なぜスタートアップ企業は上場企業よりも高い評価を受けるに値するのでしょうか?上場企業は流動性が非常に高く、ある程度の流動性プレミアムを享受できるはずです。では、なぜ数字は逆の結果になるのでしょうか?

答えは、多かれ少なかれ成長です。シリーズBおよびCのスタートアップは、平均値と中央値の両方において、上場ソフトウェア企業の上位4分の1よりもはるかに速い成長を遂げるはずです。これは、成長の尺度となる収益基盤が小さく、ベンチャーキャピタルのおかげで営業利益率が大幅にマイナスになる可能性があるからです。

そのため、そのようなスタートアップ企業がより速く成長していない場合、次の Google のような企業ではなく、非常に非効率的な上場企業のように見えてしまいます。

つまり、シリーズBまたはCで注目を浴びているスタートアップは、上場企業よりも高い収益倍率を要求できるはずです。なぜなら、投資家は将来のキャッシュフローが、ベイエリアで言うところの「非常に価値が高い」と期待し、指数関数的な成長の可能性を秘めているからです。したがって、問題のVCは、数年後に期待される指数関数的な利益を得るために、ある意味では今日スタートアップ株に過剰な金額を支払うことになるでしょう。これは、支払われるプレミアムが法外な額でない限り、かなり合理的です。

ここで残念なお知らせがあります。2018年から2020年にかけて、スタートアップの売上高倍率は、公開市場における比較対象企業の2倍を超えることはありませんでした。2つ目のグラフを見ると、2023年には+285%となっています。これは、少なくとも2021年と比べると、依然として非常に高い水準にあることを意味します。
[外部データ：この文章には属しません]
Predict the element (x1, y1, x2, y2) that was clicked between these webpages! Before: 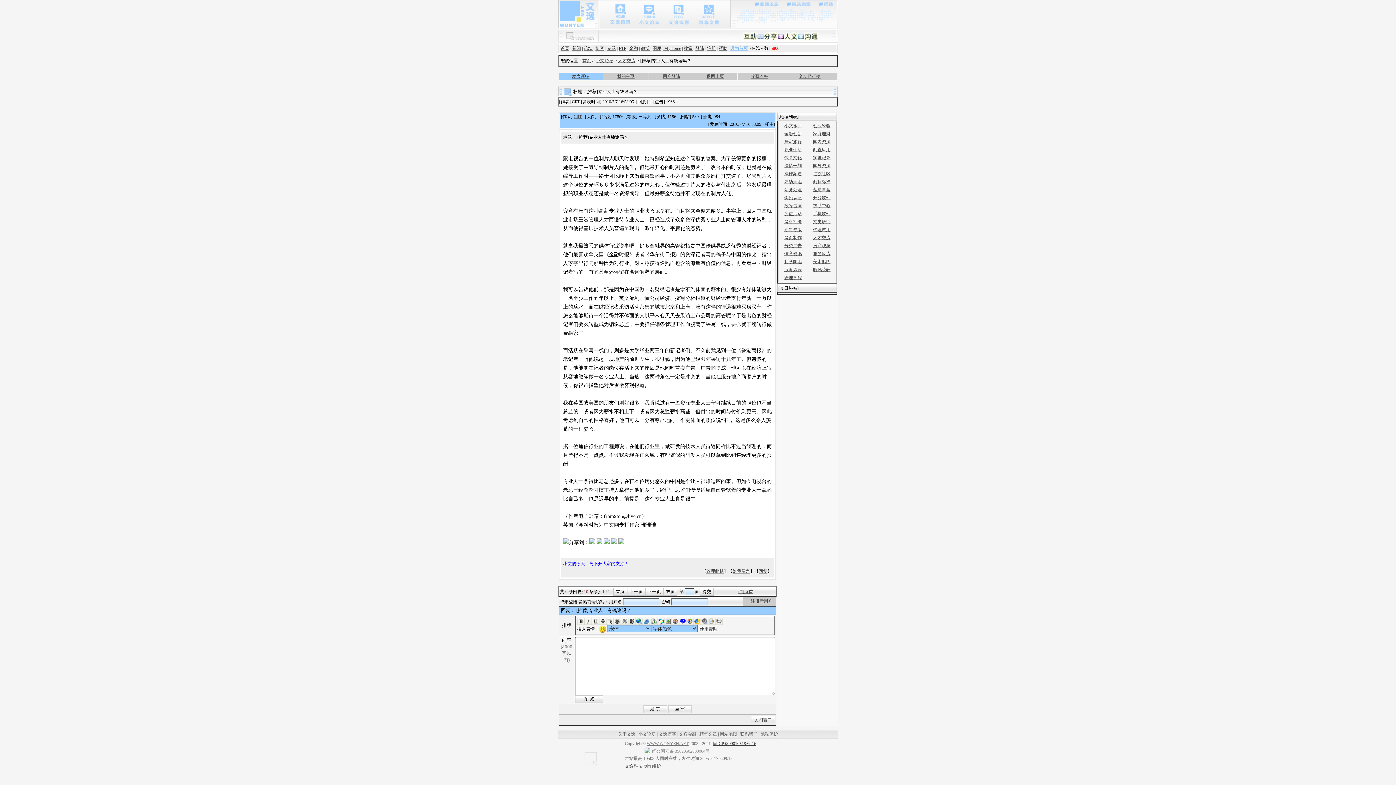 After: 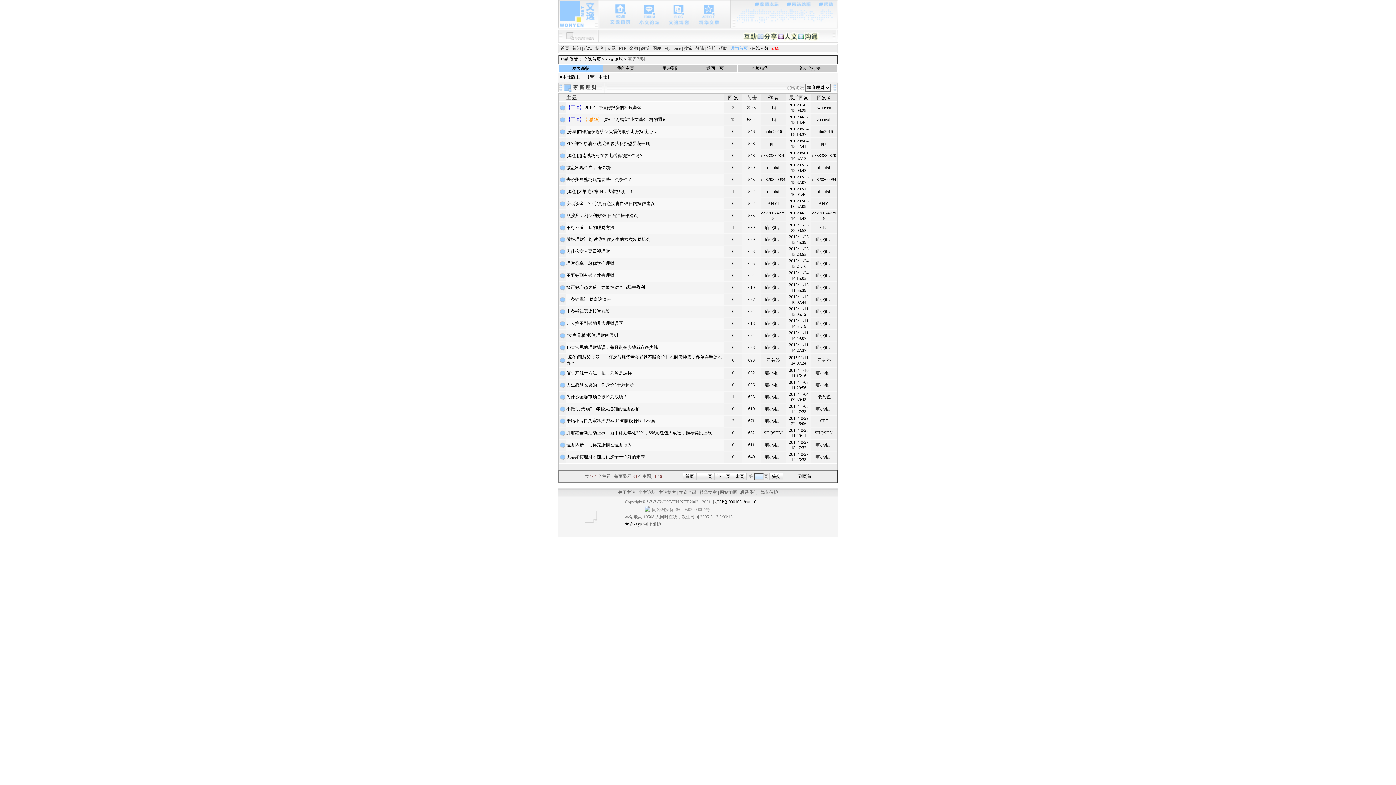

2018年から2020年にかけてスタートアップの株価が低すぎた、あるいは株式市場が現在低迷しているため、スタートアップの株価が私たちが測定する株式市場の指標と完全に一致するとは考えにくい、という意見もあるかもしれません。確かにその通りかもしれません。しかし、Redpointのデータを見ると、ミドルステージのスタートアップは依然として割高に見えます。株式市場が活況を取り戻すか、スタートアップの株価がさらに下落して「正常」に戻るか、どちらかです。

どちらが先に起こるでしょうか?それは分かりませんが、この市場の混乱を何らかの形で解決する必要があります。